Deborah shook her head and moved off towards the storeroom. “Ticketty-boo? Very geek scientist.”
Daniel was in the chamber, testing the final board, when Deborah announced the visitors. “Gentlemen, may I present Doctor Daniel Broome, the lead architect on the project.”
Daniel smiled and nodded to the group. “Bear with me, gentlemen. I’m just reversing the polarity, and then I’ll be with you.”
He grinned as he saw Deborah wince behind their backs. They often joked about B movie science.
At least one member of the committee got it, grinning back at him. “If you reverse the polarity, Doctor, are we likely to be eaten by dinosaurs rampaging through your time machine?”
“A good question, sir, but calling it a time machine is over-egging it a little. In theory it can’t actually travel back in time further than the first time we switched it on, but in reality we’ve only been able to manage a fraction of a second.
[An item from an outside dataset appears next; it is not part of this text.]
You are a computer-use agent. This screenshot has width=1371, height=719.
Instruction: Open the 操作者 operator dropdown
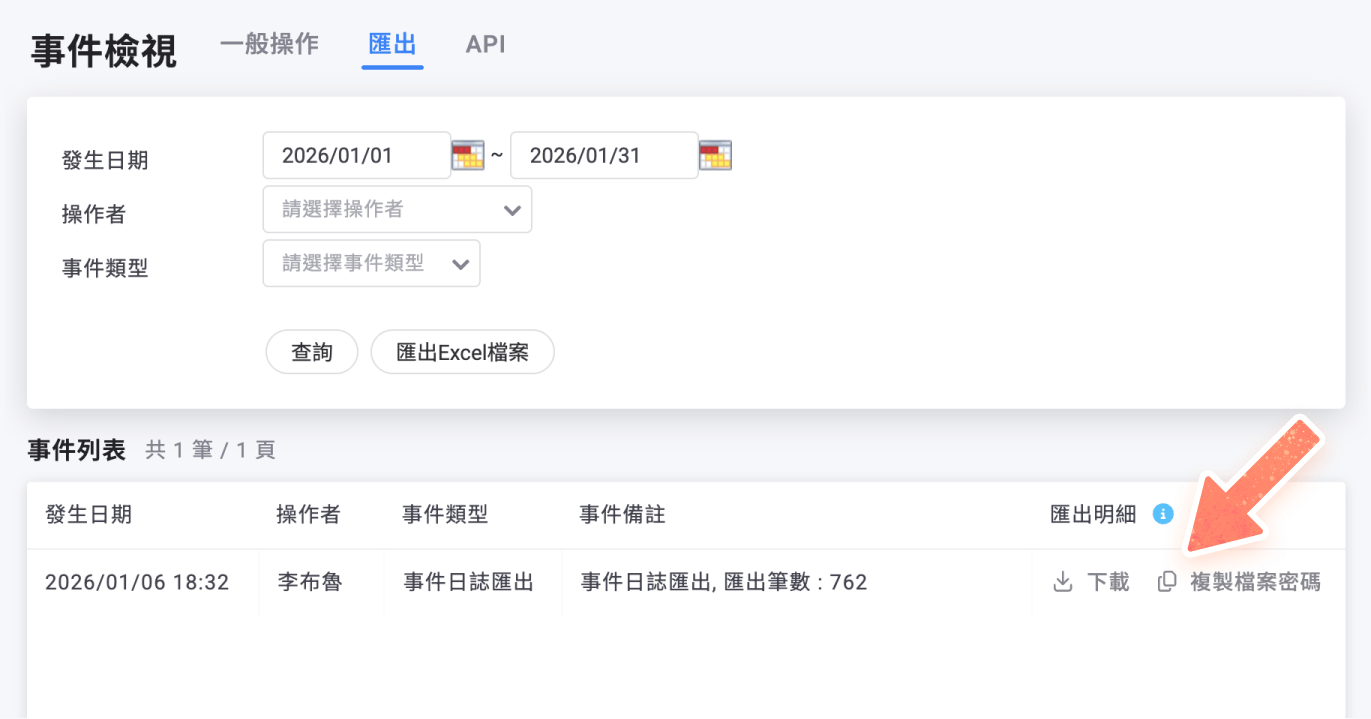coord(397,209)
In any case, the wormhole would be so small it’s unlikely anything could ever travel through it.”
“So what’s the point?” This from an older man at the front of the small knot of people.
“Well, sending a man through time is just science fiction. And really the time dilation is just a side-effect. What we are doing here is proving the principle of instantaneous communication. If we can create a wormhole stable enough to send a radio wave through, then the wave will come out of the other end at exactly the same time as it entered it.” He saw the look he had seen from money men so many times before: the look that said ‘I understand,’ stamped on complete confusion.
“Look, you make a phone call from New York to Sydney. As you talk there is a few seconds delay as your message travels to the other side of the world and back again. It makes those sorts of calls difficult, because you keep interrupting each other. Now think about that problem multiplied a hundred times if we send a man to Mars. Imagine that a million times if we want to send a craft to Alpha Centauri, our nearest neighbour. With a wormhole we can talk to Australia with no delay. We can talk to astronauts with no delay. We don’t even have to spend billions sending a craft four light years away, we can just use a wormhole as the other end of a telescope. Anything that traverses a wormhole covers the trip end to end instantly, no matter how far apart the ends are.”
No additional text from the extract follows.